(INFORMATION):
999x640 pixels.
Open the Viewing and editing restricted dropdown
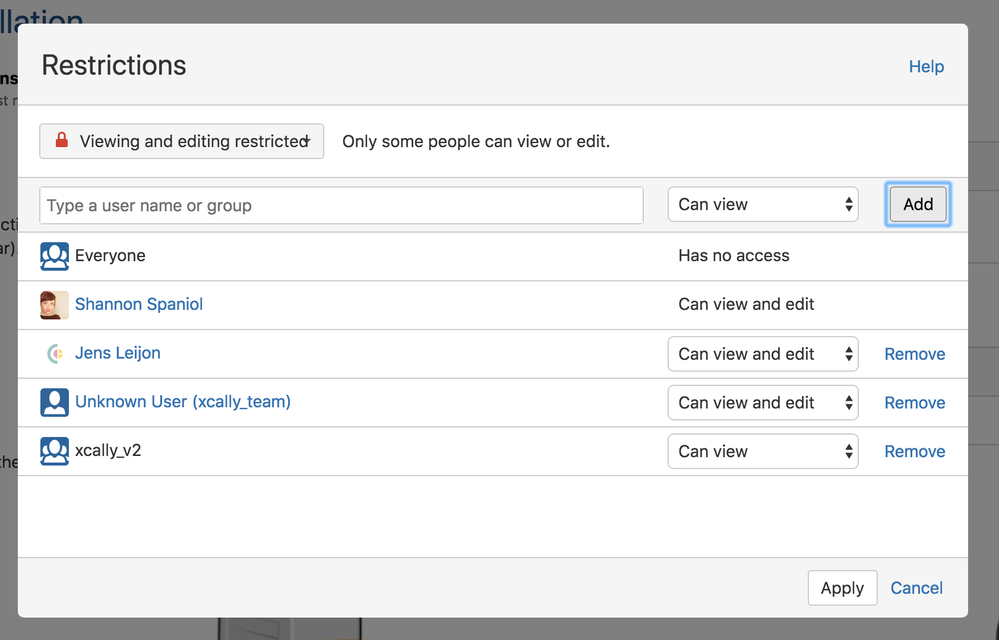[x=182, y=141]
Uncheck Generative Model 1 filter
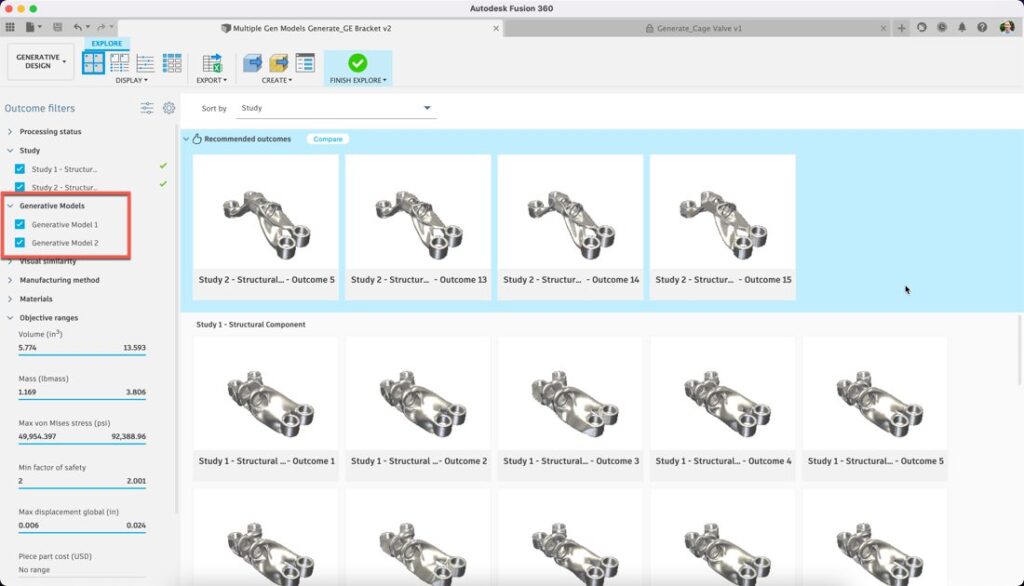This screenshot has height=586, width=1024. tap(19, 225)
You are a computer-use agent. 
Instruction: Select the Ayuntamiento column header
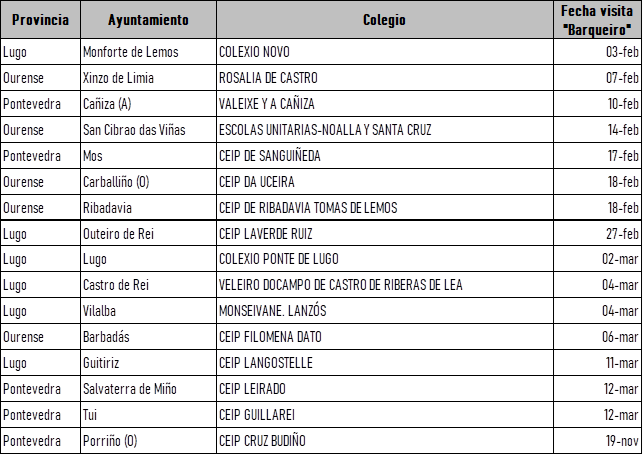[x=147, y=20]
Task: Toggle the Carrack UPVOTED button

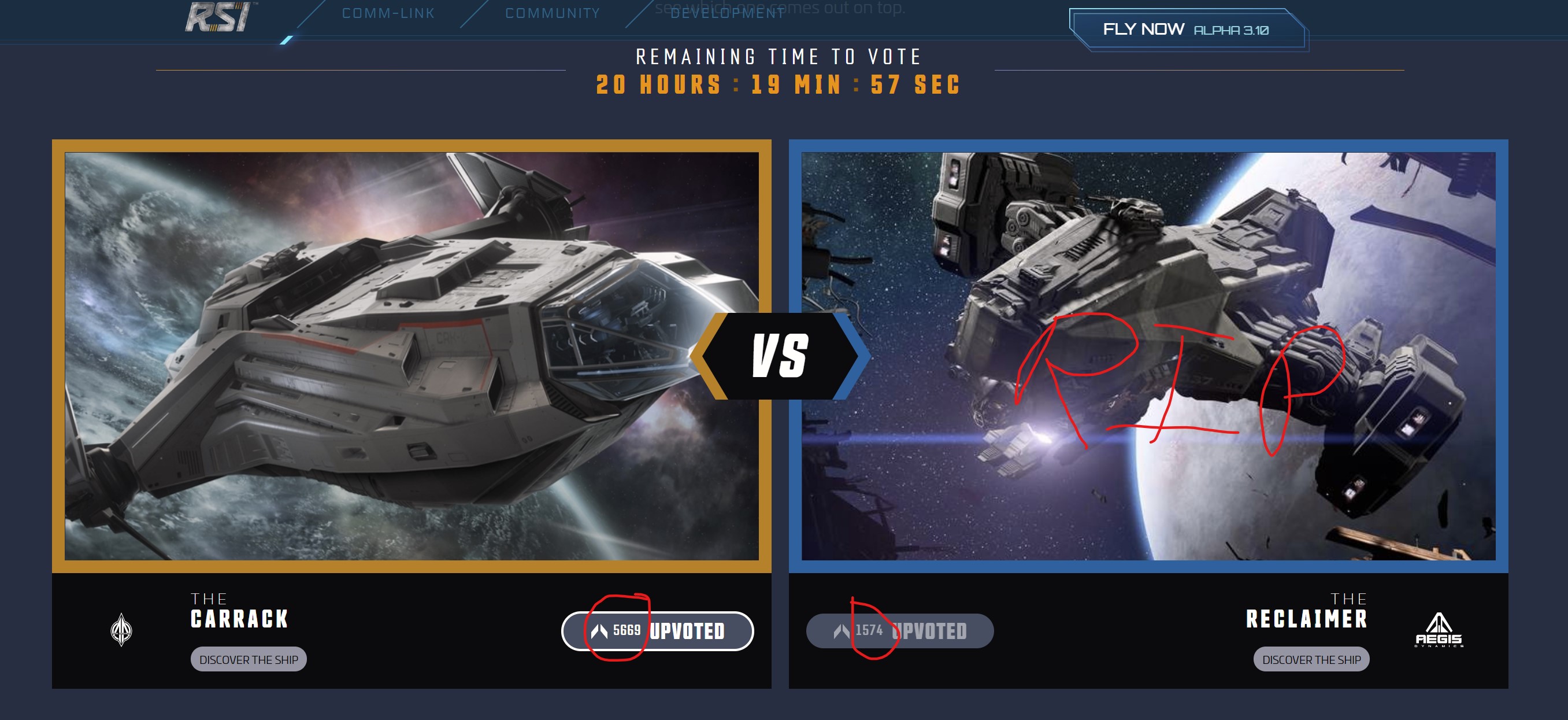Action: (x=657, y=630)
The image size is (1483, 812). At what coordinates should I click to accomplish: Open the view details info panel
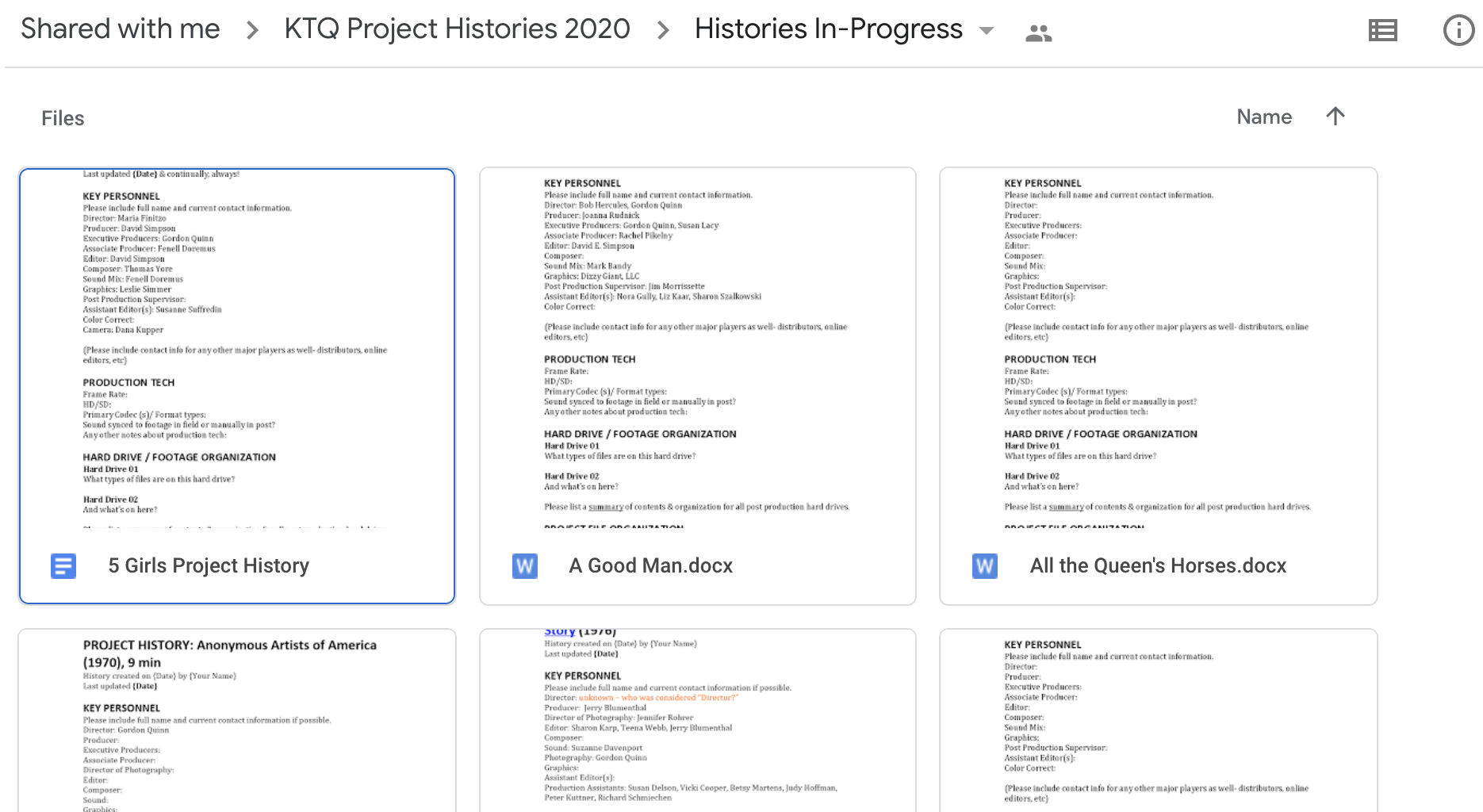point(1458,31)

(TASK PROMPT): Give back exactly the lines from the one containing "Instruction: Select the" to the final line of the entries, both included, and no picture.

(ANSWER):
Instruction: Select the Ayuntamiento column header
[x=147, y=20]
Task: Toggle the Carrack UPVOTED button

Action: (x=657, y=630)
The image size is (1483, 812). At what coordinates should I click to accomplish: Open the view details info panel
point(1458,31)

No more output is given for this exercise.